Yueying Ni, graduate student at Carnegie Mellon University, Simeon Bird, professor of physics and astronomy at the University of California, Riverside, and colleagues are using Frontera to run an extremely large simulation of the Universe. It will go from the beginning of time until the era during which star formation in the universe peaked, and it will contain more particles than any other simulation of its type.
"Frontera enabled us to run higher resolution simulations, which let us study physical processes at higher fidelity and make better predictions for future gravitational wave experiments such as the LISA satellite", Simeon Bird wrote. "We used Texascale Days to perform the first major segment of our big run, which will take a few months to complete."
University of Minnesota astrophysicist Paul Woodward's team was given access to the entire Frontera machine (7900 nodes) for 36 hours during Texascale Days.
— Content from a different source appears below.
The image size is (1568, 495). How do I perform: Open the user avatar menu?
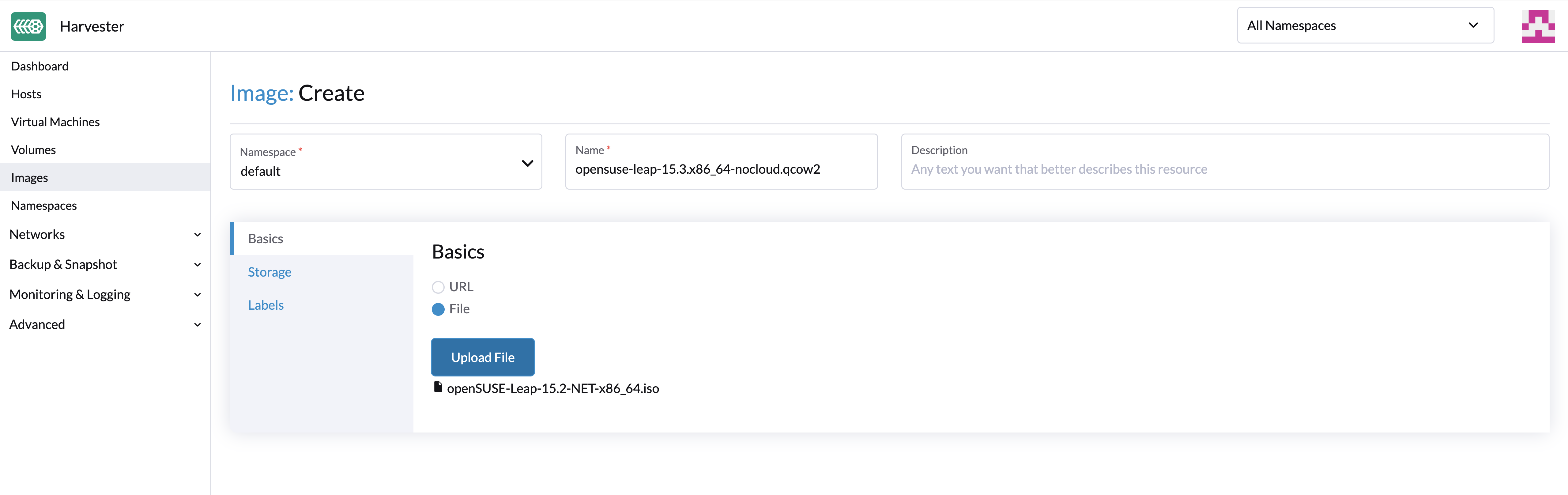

They used this opportunity to perform special, highly resolved simulations of rotating massive main sequence stars. These simulations allow them to compare their results with asteroseismology observations of such stars as a means of checking that their models and simulation technology are accurate.
"The very high grid resolution that Frontera's enormous computing power makes possible enables us for the first time to seriously address questions that concern effects of the convection and rotation on the flow that one might consider to be in some sense second-order small, but are very important over the lifetime of the star", he wrote.
Earth-bound, but still computationally intensive, were tornado-producing thunderstorm simulations by Leigh Orf, an atmospheric scientist with the Space Science and Engineering Center at the University of Wisconsin-Madison.
Leigh Orf used his time to benchmark CM1, the cloud model used in his research, at extreme scale. The experiment allowed him to get a much more accurate sense of how much compute time he would need to complete some of his most ambitious simulations of high-intensity storms and the process by which tornadoes are spawned.
"I was very pleased that CM1 showed excellent strong and weak scaling from 512 to 2048 nodes, and with comparable performance up to 3900 nodes", he recalled. "Now I have timings and scaling information that I can use for the next round of proposals."
P.K. Yeung, whose work focuses on the fundamentals of turbulence, used Frontera to study extreme fluctuations in local concentration gradients.
"Large-scale simulations are important to understand the behavior of extreme fluctuations in the scalar gradients, but often limited by their cost", P.K. Yeung wrote.
Using large portions of Frontera during the Texascale Days event allowed Yeung's group to make faster progress than possible otherwise. "We have developed a new approach where a long simulation at modest small-scale resolution will provide optimal initial conditions for multiple short simulations at very high resolution."
Hari Subramoni, working with D.K. Panda and his team at Ohio State University, took advantage of Texascale Days to optimize and tune the MVAPICH2 MPI library for Frontera. D.K. Panda, a co-principal investigator on the system, leads the MVAPICH2 project, an MPI - or Message Passing Interface - implementation that he hopes will be the fastest way for parallel computing systems to exchange data and compute.
They carried out large-scale experiments, including full-scale system runs, for multiple features of the MVAPICH2 library. This included:
"These optimizations and tuning will be available in the next release of the MVAPICH2 library", stated Hari Subramani. "This will help the Frontera application users extract higher performance and scalability with the MVAPICH2 library."
"I'm very excited by the results of our third Texascale Days event", stated John Cazes, TACC's director of HPC and organizer of the event. "Several of the groups that computed had never run their codes at this scale before. The event showed them what works, what doesn't, what can be learned by running larger problems, and pushed the frontiers of parallelism for many codes. It's a great chance for us and our users to take their codes to extreme scales."